My nearly 8-yo autistic son, for the first time ever, expressed his displeasure in one of his parents in words. He was angry at me because I made him go potty before he went to bed (because kids). It was my night to read to him so I go in there and he says “Go away.” Thanks to autism it’s difficult to know sometimes whether he’s just saying something because he likes the way it sounds (yep, that’s a thing he does) or if he really means it, so we pressed him on it a little. “Do you… mean that you want mum to go?” “Mom* go!” Massive sadface behind his back from mum while dad says he needs to go get his phone. Oooookay talk time. “Are you ok?” “Me I angry**.” Deeeeeeep breath. “I’m sorry that you’re angry at me, but going potty is part of getting ready for bed.” Long pause, then he says, “Sorry I angry.” “Oh no, honey. You don’t ever have to be sorry for how you feel. It’s ok. Families fight sometimes, but that doesn’t mean we don’t love each other.” Pause. “Are we ok?” “Okay, mom.” He mutters. “Can I have a hug and kiss at least?” He gave. “I love you, boy.” “Okay love you.” That’s as good as I’m gonna get.
Aaron comes back in to take over, swapping nights with me because apparently my kid doesn’t want me around at the moment. Ok. Fine. I can relate to that… even if it breaks my heart so hard it’s gone from glass to sand. Sooo I leave the room and go and cry for a bit and. Stuff.

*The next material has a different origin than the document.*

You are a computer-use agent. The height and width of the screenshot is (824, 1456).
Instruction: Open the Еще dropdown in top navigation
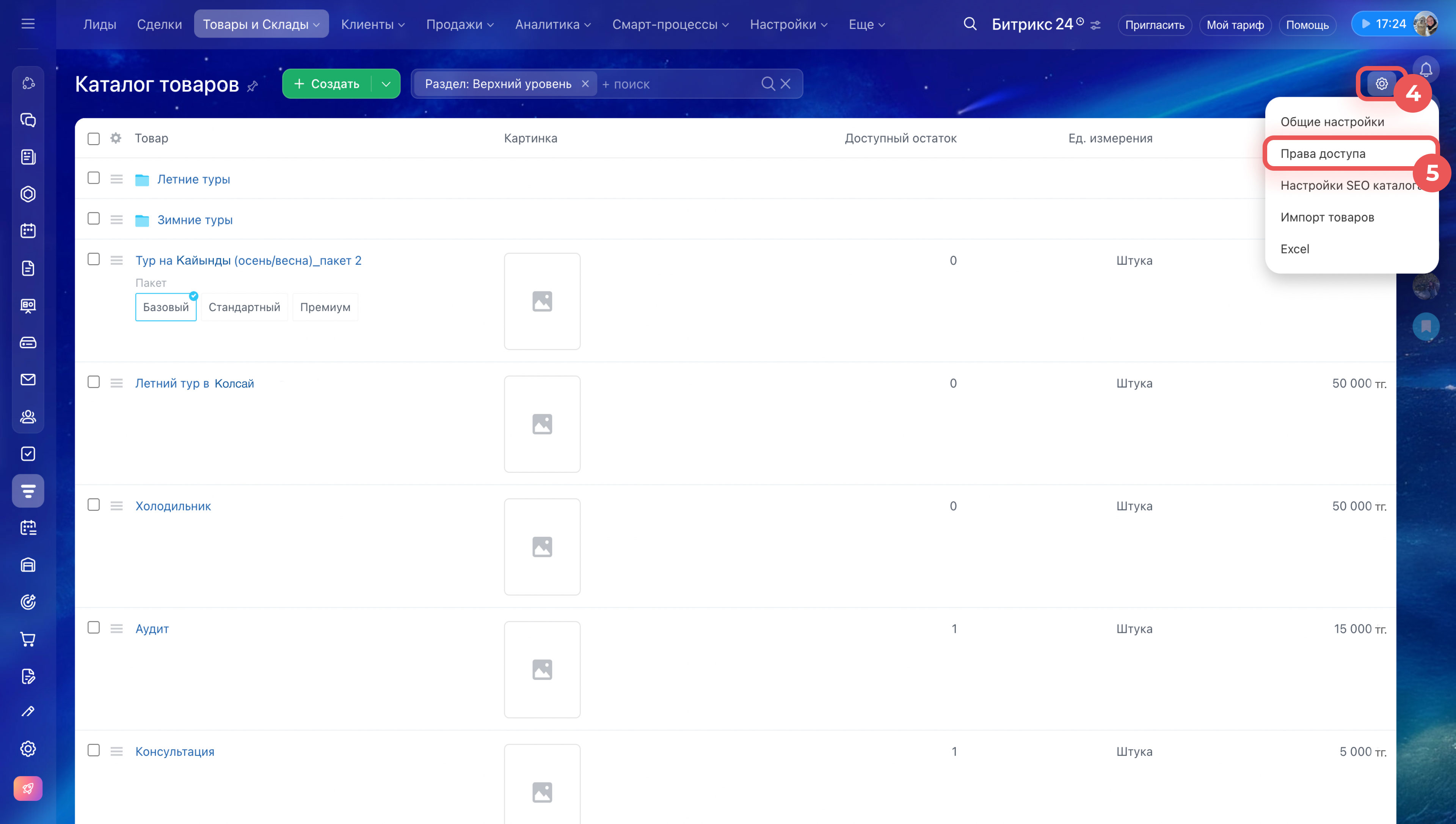(x=866, y=24)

So. That fucking sucked. :(
You know, I was thinking, last night while trying to fall asleep, about my dad. One time he came out onto our porch where I was sitting drawing (probably?) or possibly writing (because I wrote everything by hand in those days) and said, “Wow. How’d you get that gorgeous hair color?” And me, in my 15-yo “leave me the fuck alone” shit-head attitude said, “From a box?” and just ignored him. He stood there a little bit before going back inside. I dunno what made me think of it, but my brain goes to some strange places while I’m trying to force myself to sleep, and there the memory was. I wonder if it’s even something that he remembers now. Or if that was him trying to reach out. And then today this. I think the gods are playing karma tricks. Wankers.
*no matter how I try he still calls me mom instead of mum like I want. alas.
**he has trouble getting words in the right order and/or context, because he also has speech apraxia alongside, or possibly because of, the autism fun.